Pegylated Interferon/Ribavirin for Acute Hepatitis C Infection in HIV Positive Patients

Among hepatitis C virus (HCV) monoinfected individuals, studies have shown that interferon-based treatment during acute infection produces a high rate of sustained response. This strategy, however, has been less extensively studied in HIV/HCV coinfected patients.

At the recent XVI International AIDS Conference in Toronto, researchers from Moscow, Russia -- where there has been an outbreak of acute hepatitis C among HIV positive individuals - reported on the efficacy of 24-week treatment using pegylated interferon plus ribavirin. (The standard treatment duration for chronic hepatitis C is 24 weeks for HCV genotypes 2 or 3 and 48 weeks for genotype 1, though some studies have suggested that coinfected patients may benefit from longer courses of therapy.)

The open-label study included 32 HIV positive patients with documented HCV antibody seroconversion within the prior 6 months and persistent detectable serum HCV RNA 12 weeks after diagnosis. (Most individuals who spontaneously clear HCV without treatment will do so within this time frame.) The majority (79%) were men, the mean age was 29 years (range 19-39), and about 90% had a history of injection drug use.

Participants were treated with 1.5 mcg/kg once weekly pegylated interferon alpha-2b (Peg-Intron) plus 800-1000 mg/day ribavirin for 24 weeks. HCV RNA, HIV RNA, CD4 cell counts, blood counts, and liver enzymes were measured at baseline and at weeks 4, 12, 24, 48.

Results

All 32 treated patients had baseline CD4 counts above 200 cells/mm3.

81% were virologically stable on HAART, with HIV viral loads below 400 copies/mL.

The median HCV RNA level at the start of treatment was 775,300 IU/mL.

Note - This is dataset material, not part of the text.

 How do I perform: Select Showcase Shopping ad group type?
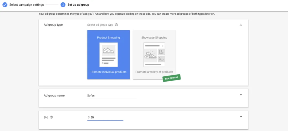pos(154,55)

28% of patients had HCV genotypes 1 or 4, while 72% had genotypes 2 or 3.

At 4 weeks, early virological response (negative HCV RNA) and biochemical response (normalization of aminotransferase [ALT and AST] levels) were observed in 14 patients (44%).

By 12 weeks, 30 patients (94%) were HCV RNA negative.
" At the end of 24 weeks of treatment, 94% patients remained HCV RNA negative (end-of-treatment response).

75% of patients remained HCV RNA negative 24 weeks after the end of treatment (sustained virological response).

For patients with genotypes 1 or 4, the end-of-treatment response rate was 89% and the sustained virological response rate was 67%.

For those with genotypes 2 or 3, the corresponding rates were 95% and 78%.

2 patients (6%) discontinued therapy due to severe depression.

Conclusion

The researchers concluded that after 24 week of therapy for acute hepatitis C, a majority of HIV positive patients achieved sustained virological response, suggesting that this is a viable treatment strategy for this population.

09/08/06

Reference
A Kruk and N Polovinkina. Efficacy of a 24 week course of acute HCV treatment with peg-interferon a-2b and ribavirin in HIV-infected patients. XVI International AIDS Conference. Toronto, August 13-18, 2006. Abstract WEAX0102/10676.